OB Partsch unterschreibt Resolution „Bürgermeisterinnen und Bürgermeister gemeinsam gegen Antisemitismus“

Resolution verwendet umstrittenen Antisemitismus-Begriff

Antisemitismus ist in unserer Gesellschaft ein weitverbreitetes Phänomen. Das betrifft nicht nur Attentate wie in Halle oder Angriffe auf jüdischen Einrichtungen. Menschen, die sich z.B. durch das Tragen einer Kippa zum jüdischen Glauben bekennen, werden geschlagen und auf Schulhöfen ist das Wort „Jude“ zu einem Schimpfwort geworden.

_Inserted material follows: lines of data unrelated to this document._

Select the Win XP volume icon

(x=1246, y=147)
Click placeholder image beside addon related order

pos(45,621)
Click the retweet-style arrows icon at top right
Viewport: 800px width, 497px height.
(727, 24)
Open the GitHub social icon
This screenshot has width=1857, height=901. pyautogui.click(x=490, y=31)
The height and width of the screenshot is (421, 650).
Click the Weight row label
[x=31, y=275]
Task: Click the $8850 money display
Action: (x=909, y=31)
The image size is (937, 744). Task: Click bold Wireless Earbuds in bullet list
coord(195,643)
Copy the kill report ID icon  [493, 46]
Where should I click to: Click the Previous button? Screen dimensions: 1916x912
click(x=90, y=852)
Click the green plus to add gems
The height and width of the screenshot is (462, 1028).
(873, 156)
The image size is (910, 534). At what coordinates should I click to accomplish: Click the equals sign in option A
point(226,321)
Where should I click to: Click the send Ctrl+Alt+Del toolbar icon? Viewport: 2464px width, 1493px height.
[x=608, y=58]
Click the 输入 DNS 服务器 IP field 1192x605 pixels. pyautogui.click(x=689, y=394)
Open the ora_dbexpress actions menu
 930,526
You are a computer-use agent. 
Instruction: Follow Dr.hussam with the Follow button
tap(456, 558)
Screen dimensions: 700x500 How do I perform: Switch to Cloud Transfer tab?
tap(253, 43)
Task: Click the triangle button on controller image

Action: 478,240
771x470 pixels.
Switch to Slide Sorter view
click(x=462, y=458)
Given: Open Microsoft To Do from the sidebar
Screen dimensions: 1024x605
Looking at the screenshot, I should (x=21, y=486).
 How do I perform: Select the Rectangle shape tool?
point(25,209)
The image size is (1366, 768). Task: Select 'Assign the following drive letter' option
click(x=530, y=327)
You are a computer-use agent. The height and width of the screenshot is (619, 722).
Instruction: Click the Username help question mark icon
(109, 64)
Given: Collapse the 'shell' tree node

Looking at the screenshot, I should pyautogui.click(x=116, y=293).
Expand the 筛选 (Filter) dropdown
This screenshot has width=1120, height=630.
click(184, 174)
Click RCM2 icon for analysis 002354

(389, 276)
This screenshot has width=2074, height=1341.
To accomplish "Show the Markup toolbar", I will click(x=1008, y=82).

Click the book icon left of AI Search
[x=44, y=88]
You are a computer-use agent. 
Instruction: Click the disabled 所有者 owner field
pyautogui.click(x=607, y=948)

Es ist daher zu begrüßen, wenn auch die politisch Verantwortlichen in Städten und Gemeinden dies zur Kenntnis nehmen und dagegen vorgehen wollen. Wie das Darmstädter Echo berichtete unterschrieb Oberbürgermeister Partsch zu diesem Zweck eine Erklärung von "Bürgermeisterinnen und Bürgermeistern gegen Antisemitismus". Allerdings hat sich in letzter Zeit um den Begriff des Antisemitismus in der Zivilgesellschaft eine Diskussion entwickelt, die in der von OB Partsch unterschriebenen Resolution nicht berücksichtigt wird.

Dabei geht es vor allem um den „israelbezogenen Antisemitismus“ und die Frage, ob durch eine diesbezüglich sehr weit gefasste Definition die Diskussions- und Meinungsfreiheit eingeschränkt wird. Die Erklärung der „Bürgermeisterinnen und Bürgermeister“ ist hierbei eindeutig. Dort heißt es: „Wir, (…) stufen auch solche Taten als antisemitisch ein, die aufgrund einer persönlichen, manchmal auch politisch motivierten, Meinung über die Politik und Existenz des Staates Israel ausgeführt, gerechtfertigt und entschuldigt werden“.[1]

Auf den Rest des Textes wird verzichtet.